* _Description of the task_:
Return each row below that contains the word "preço", copied in full.

* _Given records_:

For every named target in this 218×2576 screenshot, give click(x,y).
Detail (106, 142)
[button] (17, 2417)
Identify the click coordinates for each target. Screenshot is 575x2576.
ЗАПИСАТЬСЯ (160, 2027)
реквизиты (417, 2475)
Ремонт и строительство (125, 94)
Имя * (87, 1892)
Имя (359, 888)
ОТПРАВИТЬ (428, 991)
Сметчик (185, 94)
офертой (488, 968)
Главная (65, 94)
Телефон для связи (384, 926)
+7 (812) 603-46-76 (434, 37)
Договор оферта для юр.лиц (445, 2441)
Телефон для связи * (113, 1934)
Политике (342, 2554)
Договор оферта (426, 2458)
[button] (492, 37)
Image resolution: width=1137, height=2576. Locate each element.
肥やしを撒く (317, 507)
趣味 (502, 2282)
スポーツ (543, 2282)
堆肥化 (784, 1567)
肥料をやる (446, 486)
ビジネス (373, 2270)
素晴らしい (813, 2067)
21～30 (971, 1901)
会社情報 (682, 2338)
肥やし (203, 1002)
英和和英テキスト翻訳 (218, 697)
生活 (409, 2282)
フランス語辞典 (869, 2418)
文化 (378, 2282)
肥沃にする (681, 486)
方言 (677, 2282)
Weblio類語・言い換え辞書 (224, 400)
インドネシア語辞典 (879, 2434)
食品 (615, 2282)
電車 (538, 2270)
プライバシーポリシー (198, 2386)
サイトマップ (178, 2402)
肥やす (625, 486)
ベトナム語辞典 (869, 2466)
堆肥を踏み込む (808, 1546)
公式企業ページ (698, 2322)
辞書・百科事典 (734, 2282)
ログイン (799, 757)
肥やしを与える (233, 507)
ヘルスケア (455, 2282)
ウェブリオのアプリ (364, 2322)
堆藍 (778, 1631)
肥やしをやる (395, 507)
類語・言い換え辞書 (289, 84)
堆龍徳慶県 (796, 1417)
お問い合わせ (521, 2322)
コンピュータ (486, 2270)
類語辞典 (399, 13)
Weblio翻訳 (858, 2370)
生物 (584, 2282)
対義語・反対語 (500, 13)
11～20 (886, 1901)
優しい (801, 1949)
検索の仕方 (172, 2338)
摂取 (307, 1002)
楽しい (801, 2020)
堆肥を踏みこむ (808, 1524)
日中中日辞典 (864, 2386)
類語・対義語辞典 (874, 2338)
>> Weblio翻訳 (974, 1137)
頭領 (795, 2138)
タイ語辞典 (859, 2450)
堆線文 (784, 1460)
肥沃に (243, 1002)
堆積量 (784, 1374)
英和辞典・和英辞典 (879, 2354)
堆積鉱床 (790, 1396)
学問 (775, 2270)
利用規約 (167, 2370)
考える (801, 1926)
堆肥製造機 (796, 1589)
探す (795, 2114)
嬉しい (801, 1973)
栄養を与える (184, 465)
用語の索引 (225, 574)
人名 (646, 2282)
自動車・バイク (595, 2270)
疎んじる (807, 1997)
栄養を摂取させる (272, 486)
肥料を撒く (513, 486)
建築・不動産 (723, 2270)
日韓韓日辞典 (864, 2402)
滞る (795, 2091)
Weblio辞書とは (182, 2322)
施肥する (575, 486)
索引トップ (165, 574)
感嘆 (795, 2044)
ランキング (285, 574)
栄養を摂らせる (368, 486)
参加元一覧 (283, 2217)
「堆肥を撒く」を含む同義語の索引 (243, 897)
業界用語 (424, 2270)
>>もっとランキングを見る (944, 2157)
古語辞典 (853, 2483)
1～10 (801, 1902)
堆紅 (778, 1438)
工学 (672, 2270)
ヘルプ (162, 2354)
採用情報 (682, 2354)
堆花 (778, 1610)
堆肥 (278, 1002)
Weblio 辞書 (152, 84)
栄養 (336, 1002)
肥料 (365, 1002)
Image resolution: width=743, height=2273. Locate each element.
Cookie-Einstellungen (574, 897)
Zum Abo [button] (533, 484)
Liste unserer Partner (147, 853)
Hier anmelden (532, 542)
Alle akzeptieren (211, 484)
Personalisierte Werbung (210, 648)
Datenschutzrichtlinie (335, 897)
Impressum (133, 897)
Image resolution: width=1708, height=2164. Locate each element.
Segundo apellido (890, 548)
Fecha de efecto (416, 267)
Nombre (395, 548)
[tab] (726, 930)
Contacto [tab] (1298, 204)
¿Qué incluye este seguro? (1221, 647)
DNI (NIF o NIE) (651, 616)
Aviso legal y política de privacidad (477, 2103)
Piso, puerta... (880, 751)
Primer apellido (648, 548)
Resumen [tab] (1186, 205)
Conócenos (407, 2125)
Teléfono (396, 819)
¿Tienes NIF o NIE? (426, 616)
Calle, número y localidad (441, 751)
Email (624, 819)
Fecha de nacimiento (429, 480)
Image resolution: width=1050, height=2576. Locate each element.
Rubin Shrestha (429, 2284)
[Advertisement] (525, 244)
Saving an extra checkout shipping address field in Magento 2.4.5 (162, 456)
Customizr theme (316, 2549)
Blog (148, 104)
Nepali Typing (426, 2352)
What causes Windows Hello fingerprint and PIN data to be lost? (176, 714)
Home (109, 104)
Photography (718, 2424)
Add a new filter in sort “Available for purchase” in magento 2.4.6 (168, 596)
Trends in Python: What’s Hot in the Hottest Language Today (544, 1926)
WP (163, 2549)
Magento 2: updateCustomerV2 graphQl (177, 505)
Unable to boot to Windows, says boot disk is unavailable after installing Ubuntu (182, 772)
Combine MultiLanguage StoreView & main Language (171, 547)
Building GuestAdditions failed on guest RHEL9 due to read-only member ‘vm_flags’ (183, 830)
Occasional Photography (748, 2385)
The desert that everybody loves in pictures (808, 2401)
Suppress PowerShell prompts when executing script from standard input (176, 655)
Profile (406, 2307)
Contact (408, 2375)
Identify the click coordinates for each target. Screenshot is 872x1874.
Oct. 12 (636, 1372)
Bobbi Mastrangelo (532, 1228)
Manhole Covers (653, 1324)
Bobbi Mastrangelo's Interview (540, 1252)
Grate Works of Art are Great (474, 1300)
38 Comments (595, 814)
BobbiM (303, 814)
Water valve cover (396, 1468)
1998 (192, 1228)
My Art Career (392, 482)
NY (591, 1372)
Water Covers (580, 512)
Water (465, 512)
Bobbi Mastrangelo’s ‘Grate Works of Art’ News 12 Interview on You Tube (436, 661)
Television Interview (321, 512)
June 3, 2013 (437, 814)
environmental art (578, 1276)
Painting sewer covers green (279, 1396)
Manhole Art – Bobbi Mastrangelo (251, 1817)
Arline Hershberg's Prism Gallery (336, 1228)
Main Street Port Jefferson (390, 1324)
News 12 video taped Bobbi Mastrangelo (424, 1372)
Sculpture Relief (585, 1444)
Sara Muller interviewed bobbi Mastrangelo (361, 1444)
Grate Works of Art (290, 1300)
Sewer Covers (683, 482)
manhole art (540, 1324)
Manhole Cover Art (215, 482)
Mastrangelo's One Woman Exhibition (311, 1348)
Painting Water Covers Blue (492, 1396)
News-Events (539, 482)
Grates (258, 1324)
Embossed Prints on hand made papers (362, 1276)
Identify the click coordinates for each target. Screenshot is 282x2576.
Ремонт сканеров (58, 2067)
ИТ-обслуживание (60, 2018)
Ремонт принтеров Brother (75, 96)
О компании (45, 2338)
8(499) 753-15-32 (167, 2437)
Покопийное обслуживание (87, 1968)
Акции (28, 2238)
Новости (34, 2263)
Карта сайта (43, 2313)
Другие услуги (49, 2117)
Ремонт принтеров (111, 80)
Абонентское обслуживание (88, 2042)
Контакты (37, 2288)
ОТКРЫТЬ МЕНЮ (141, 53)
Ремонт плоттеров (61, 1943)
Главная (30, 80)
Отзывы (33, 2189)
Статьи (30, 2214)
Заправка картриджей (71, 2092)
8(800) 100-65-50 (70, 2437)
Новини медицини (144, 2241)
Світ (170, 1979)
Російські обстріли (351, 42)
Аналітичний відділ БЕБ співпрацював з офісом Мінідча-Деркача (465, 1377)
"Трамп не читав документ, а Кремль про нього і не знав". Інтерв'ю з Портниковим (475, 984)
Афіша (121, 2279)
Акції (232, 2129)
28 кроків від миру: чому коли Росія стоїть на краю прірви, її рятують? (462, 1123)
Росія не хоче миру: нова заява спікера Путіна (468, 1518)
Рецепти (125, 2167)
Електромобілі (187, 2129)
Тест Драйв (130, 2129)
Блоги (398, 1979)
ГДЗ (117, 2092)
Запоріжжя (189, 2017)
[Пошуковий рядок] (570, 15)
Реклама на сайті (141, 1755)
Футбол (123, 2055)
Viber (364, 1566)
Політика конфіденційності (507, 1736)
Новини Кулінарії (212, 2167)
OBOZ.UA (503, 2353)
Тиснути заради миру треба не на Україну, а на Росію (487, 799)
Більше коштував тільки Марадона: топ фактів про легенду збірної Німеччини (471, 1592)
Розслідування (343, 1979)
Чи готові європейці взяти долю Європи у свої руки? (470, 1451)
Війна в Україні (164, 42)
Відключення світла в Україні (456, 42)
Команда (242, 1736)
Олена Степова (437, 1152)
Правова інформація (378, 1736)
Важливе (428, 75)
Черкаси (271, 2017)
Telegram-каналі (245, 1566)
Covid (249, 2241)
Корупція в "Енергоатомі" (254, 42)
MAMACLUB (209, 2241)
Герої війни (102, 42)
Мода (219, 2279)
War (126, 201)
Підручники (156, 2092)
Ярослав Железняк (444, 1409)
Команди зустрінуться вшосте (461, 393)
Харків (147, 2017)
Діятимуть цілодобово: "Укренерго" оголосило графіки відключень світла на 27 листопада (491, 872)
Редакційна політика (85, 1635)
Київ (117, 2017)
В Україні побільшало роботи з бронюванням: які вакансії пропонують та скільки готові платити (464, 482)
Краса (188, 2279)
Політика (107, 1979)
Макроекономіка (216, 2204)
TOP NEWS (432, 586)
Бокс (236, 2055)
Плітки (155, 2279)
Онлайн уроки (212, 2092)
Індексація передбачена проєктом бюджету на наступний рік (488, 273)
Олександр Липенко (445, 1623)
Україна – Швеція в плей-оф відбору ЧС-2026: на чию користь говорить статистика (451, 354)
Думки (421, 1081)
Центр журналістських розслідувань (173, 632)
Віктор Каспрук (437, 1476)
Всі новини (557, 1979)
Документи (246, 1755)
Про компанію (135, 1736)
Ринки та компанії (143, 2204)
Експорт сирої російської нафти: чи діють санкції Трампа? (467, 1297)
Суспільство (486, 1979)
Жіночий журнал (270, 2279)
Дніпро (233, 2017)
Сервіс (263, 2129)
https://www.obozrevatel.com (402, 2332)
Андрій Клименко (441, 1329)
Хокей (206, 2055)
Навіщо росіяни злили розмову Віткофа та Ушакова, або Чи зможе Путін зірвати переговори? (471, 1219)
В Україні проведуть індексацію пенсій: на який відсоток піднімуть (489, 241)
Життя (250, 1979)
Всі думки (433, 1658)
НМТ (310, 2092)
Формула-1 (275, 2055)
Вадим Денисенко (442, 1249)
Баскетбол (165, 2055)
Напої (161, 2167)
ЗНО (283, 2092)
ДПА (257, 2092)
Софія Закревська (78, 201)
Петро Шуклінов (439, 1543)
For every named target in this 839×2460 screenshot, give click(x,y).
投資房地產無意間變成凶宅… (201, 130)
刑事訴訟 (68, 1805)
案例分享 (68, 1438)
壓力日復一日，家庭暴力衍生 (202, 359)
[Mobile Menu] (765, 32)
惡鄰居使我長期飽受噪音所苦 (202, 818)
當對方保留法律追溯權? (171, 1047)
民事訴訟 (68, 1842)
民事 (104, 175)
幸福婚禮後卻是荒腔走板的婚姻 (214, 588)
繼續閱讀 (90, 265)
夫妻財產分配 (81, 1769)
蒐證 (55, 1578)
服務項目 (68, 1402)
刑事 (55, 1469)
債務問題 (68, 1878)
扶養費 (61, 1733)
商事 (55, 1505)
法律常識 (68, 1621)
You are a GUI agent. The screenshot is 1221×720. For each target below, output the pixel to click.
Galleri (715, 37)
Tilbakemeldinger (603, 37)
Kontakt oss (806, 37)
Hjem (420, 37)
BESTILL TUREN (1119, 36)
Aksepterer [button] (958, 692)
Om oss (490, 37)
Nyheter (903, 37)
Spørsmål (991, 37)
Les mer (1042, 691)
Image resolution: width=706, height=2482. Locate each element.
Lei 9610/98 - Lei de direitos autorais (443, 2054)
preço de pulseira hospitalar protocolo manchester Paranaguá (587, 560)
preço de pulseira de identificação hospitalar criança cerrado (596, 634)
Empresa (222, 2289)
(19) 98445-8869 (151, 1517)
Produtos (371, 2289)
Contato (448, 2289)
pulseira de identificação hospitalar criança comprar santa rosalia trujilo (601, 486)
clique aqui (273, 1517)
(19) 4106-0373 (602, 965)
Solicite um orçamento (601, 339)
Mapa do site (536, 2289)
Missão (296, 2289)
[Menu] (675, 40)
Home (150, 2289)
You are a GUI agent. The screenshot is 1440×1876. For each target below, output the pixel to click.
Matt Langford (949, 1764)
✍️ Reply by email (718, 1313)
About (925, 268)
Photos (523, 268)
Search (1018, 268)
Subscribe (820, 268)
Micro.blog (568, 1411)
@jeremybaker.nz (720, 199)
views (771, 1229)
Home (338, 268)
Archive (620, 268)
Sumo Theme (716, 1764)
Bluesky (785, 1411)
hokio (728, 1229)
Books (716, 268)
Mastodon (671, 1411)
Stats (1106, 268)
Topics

* _Solution for this problem_:
preço de pulseira hospitalar protocolo manchester Paranaguá (587, 560)
preço de pulseira de identificação hospitalar criança cerrado (596, 634)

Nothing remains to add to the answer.